But back then, it was the indescribably meticulous tracking shots, and the stark black & white cinematography, which can't hold a candle to these new Blu-rays of the restored films.

In projection, the black levels - almost charcoal here - are gorgeously produced, and leap off the screen.

I had no idea that this set was going to be released until a few weeks ago, and now I can celebrate, as Kino, working with The National Film Institute of Hungary delivers in spades.

There are five features films in the set, along with a half dozen or so short films, and audio commentaries.

The Roundup (1966), The Red and the White (1967), each on it's own disc, followed by The Confrontation (1968) and Winter Wind - in twelve long takes (1969) on the second disc, both in color.

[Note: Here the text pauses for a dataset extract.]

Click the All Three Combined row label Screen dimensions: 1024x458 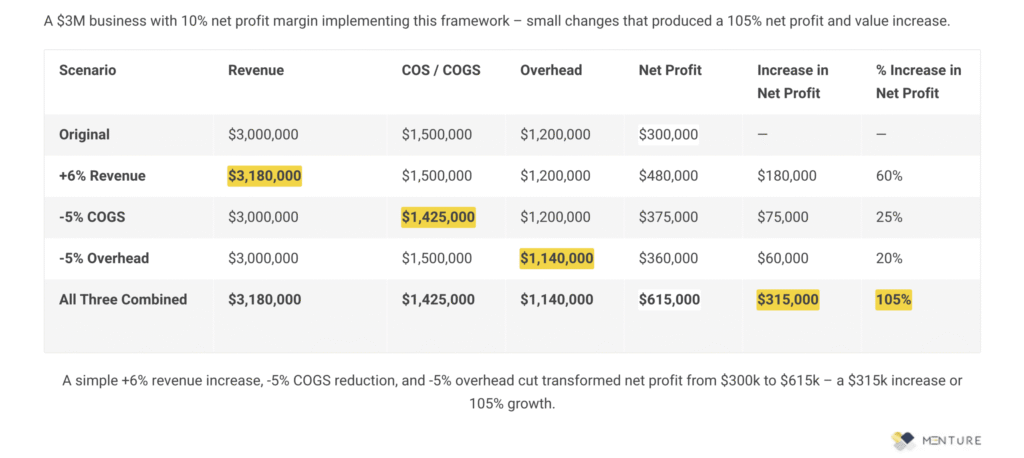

The third disc holds films five and six, Red Psalm (1971) and Elektra, My Love (1974) twelve single-takes.

While I've only had the time to check out the four newest films, I've spent some quality time with the first two, with which I'm familiar, and have come away in awe of their beauty.

For those unaware, there's a lesson in filmmaking here, and at $34 - these street on May 10th, it's a steal, as the first two films along are worth the investment.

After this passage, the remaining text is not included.